DIRECTIONS FOR THIS TASK: These records contain pictures, which must be left out; copy exactly the lines from the one with "The height and" up to and including the one with "This screenshot has".

#### MATERIAL FOR THIS EXERCISE ####

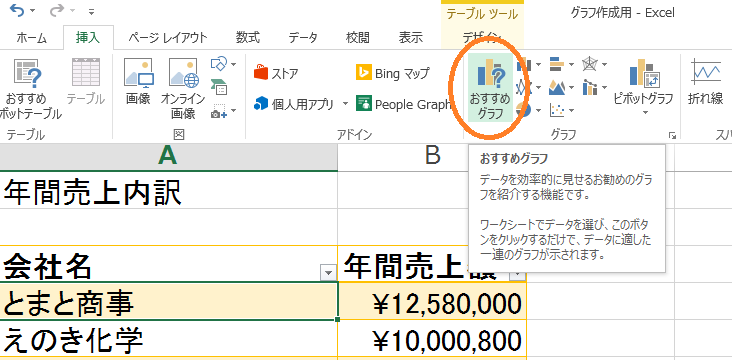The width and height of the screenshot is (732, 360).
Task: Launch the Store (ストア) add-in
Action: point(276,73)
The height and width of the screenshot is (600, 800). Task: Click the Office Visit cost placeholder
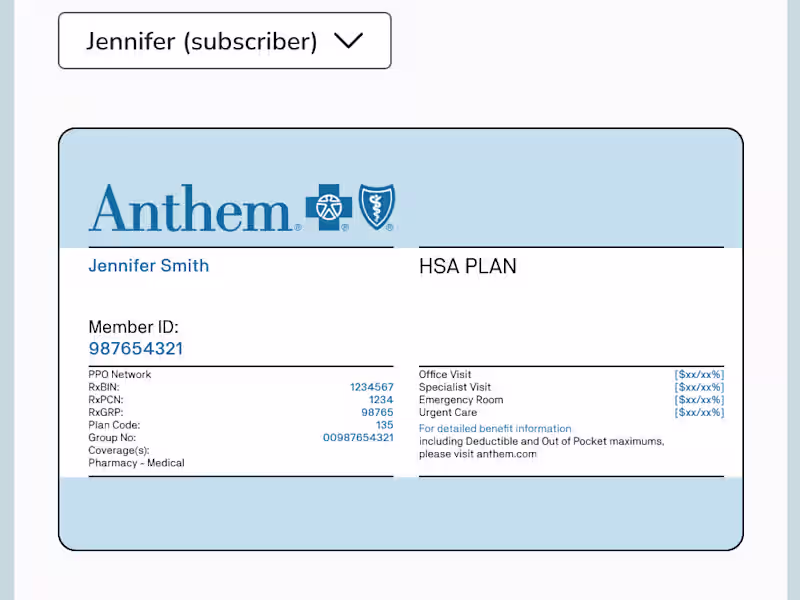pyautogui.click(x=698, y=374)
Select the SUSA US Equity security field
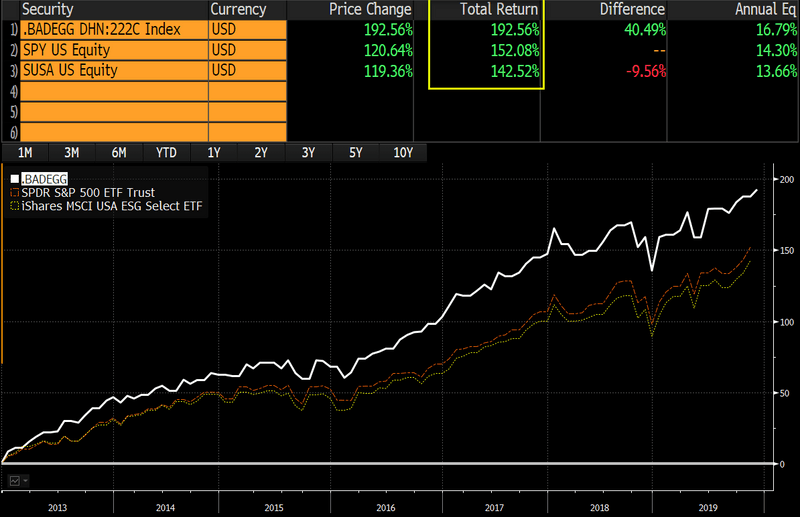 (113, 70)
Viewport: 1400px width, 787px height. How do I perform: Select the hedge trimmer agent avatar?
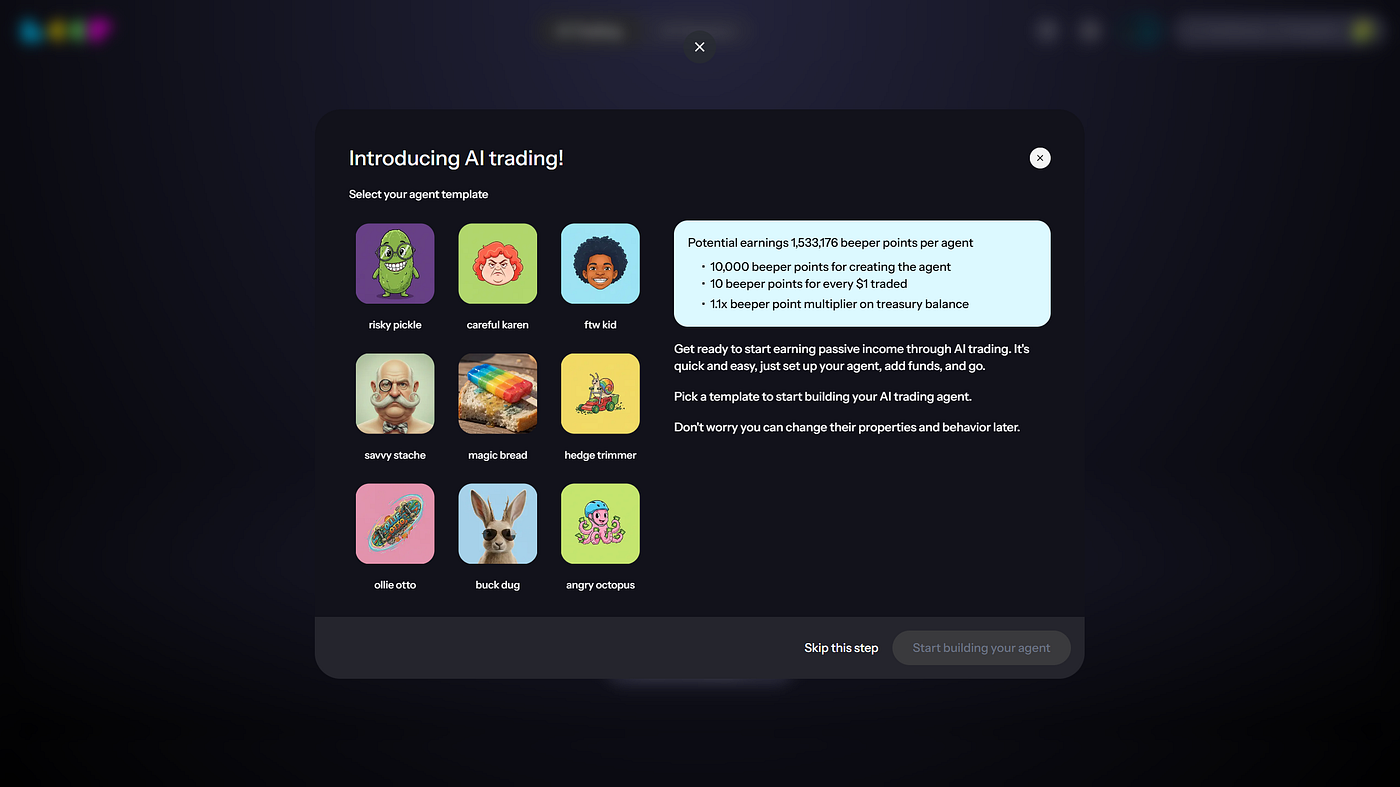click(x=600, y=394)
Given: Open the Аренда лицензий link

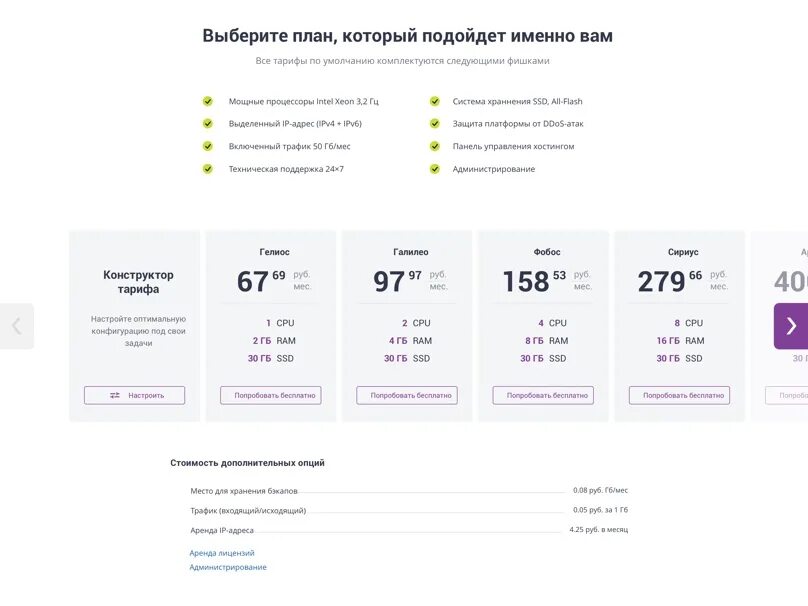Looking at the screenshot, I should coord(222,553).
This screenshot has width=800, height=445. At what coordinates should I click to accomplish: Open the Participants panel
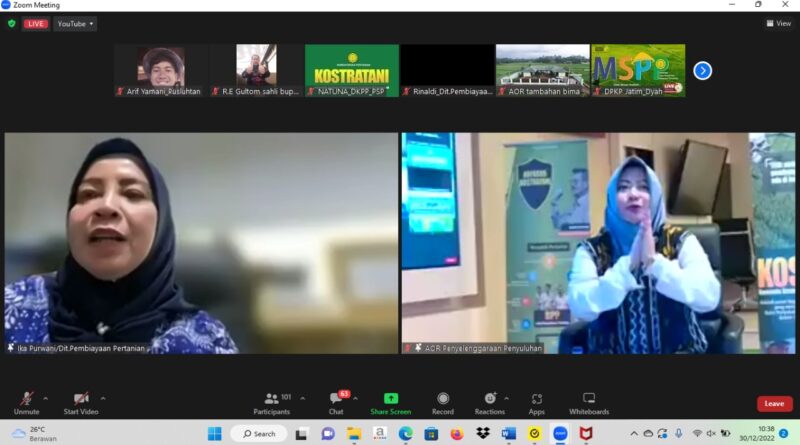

####
#### MATERIAL FOR THIS EXERCISE ####

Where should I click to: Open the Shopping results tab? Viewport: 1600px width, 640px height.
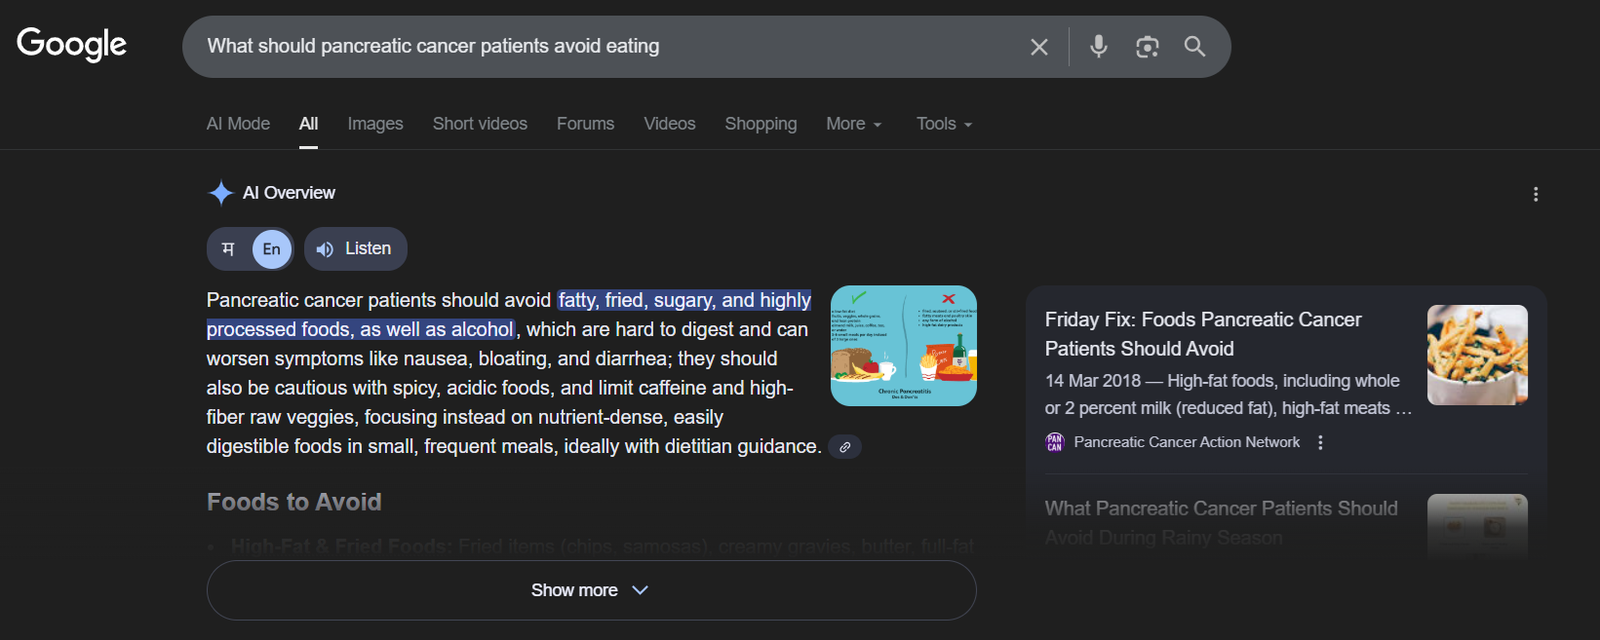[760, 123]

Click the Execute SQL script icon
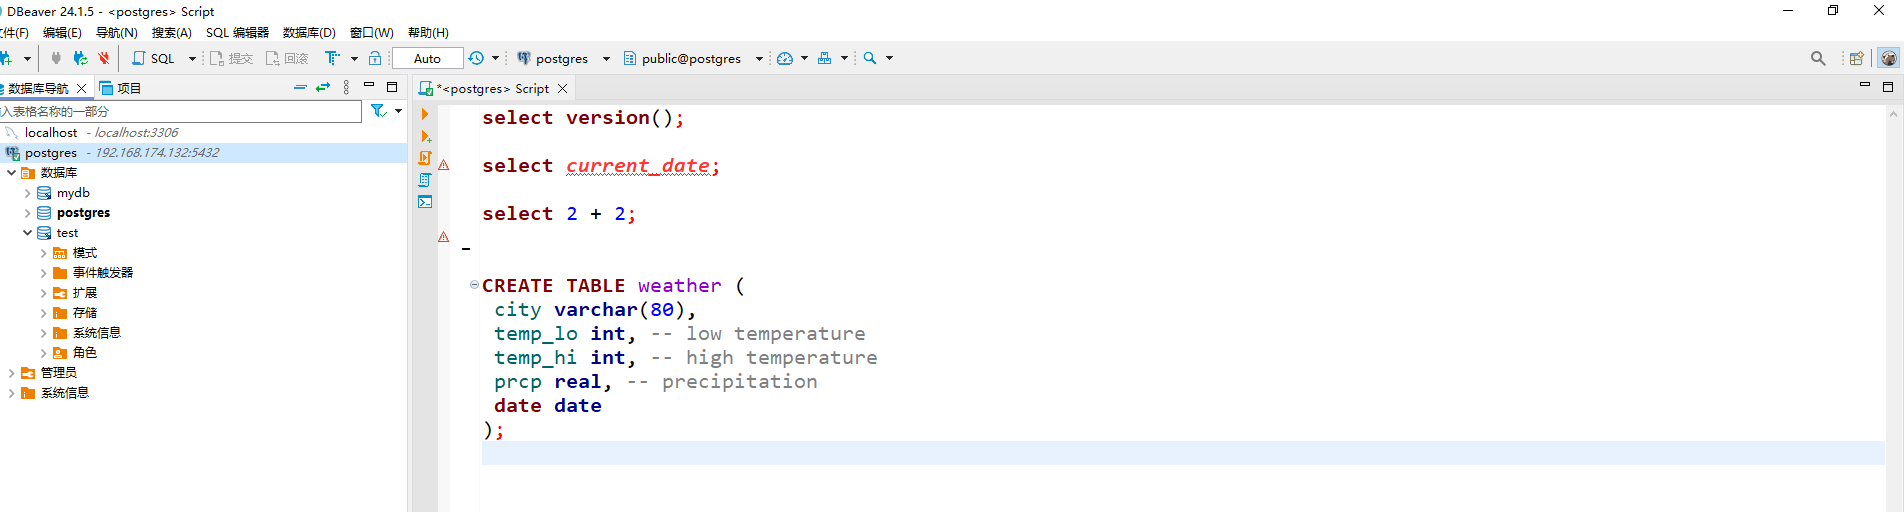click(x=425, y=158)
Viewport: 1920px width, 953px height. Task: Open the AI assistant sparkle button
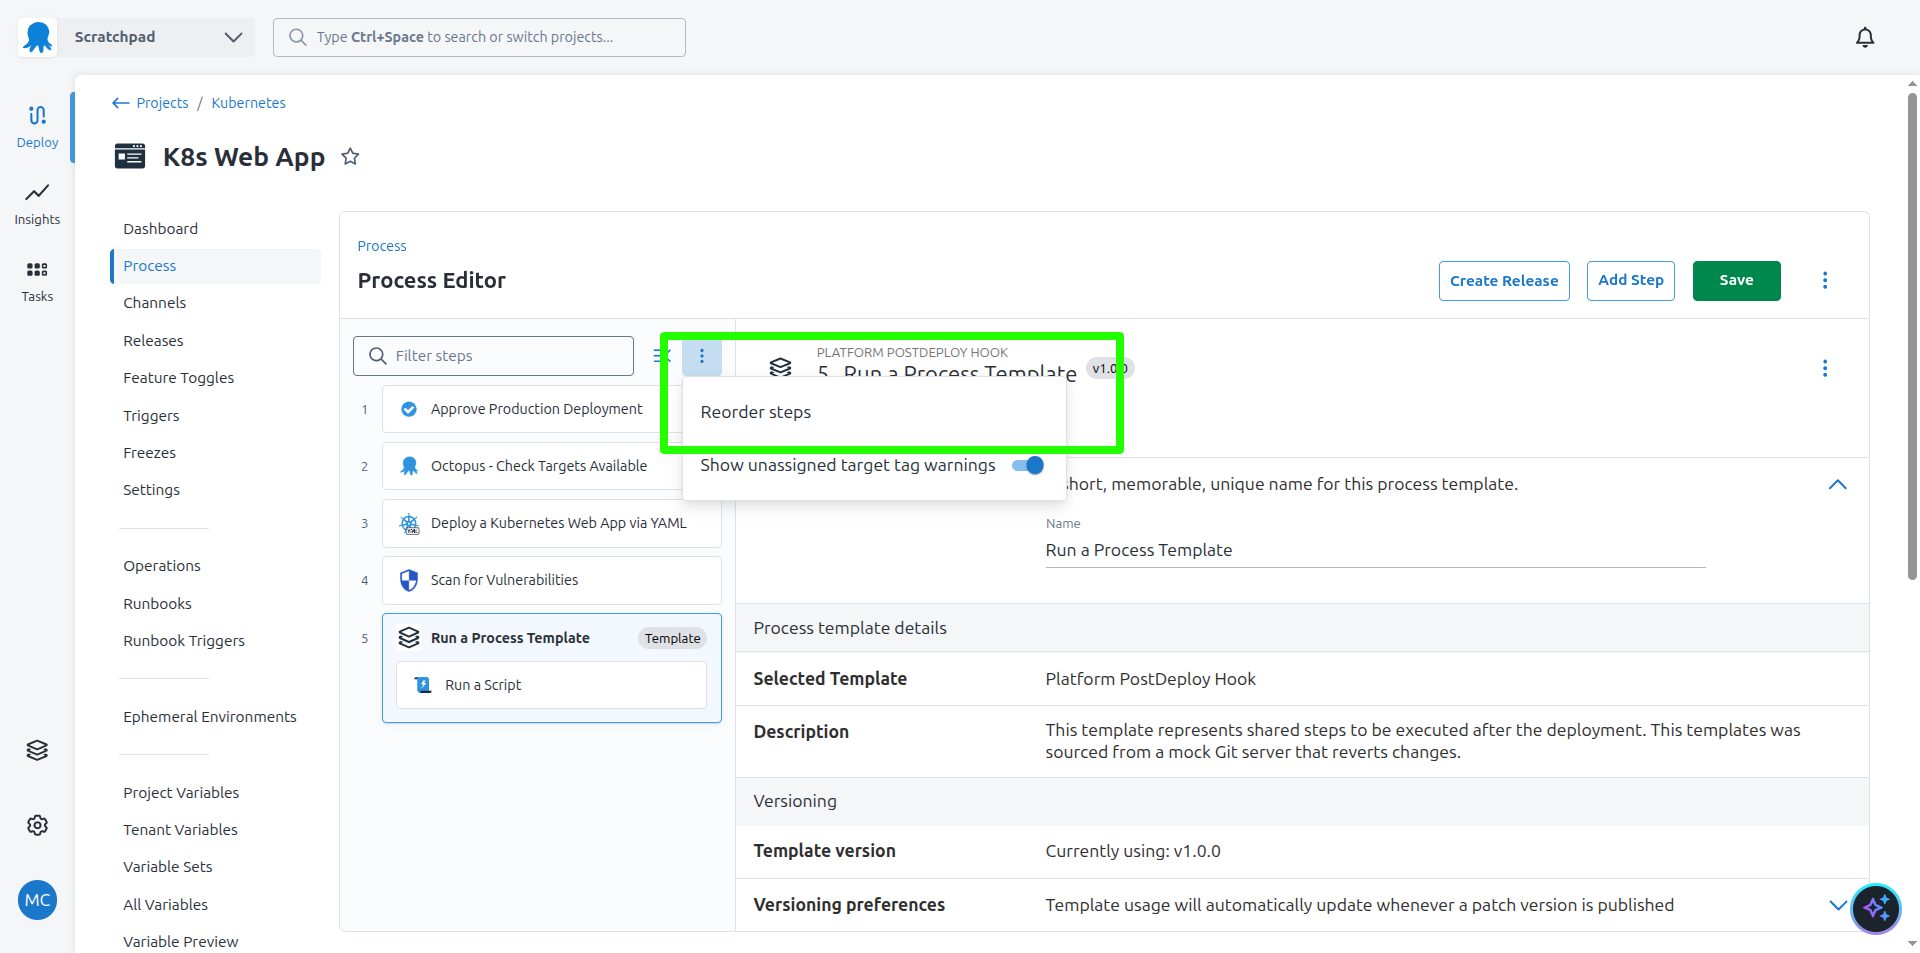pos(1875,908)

####

YOUR RESPONSE:
The height and width of the screenshot is (600, 800). Task: Click the Office Visit cost placeholder
pyautogui.click(x=698, y=374)
Select the SUSA US Equity security field
 (113, 70)
Viewport: 1400px width, 787px height. How do I perform: Select the hedge trimmer agent avatar?
click(x=600, y=394)
Given: Open the Аренда лицензий link

Looking at the screenshot, I should coord(222,553).
This screenshot has width=800, height=445. At what coordinates should I click to accomplish: Open the Participants panel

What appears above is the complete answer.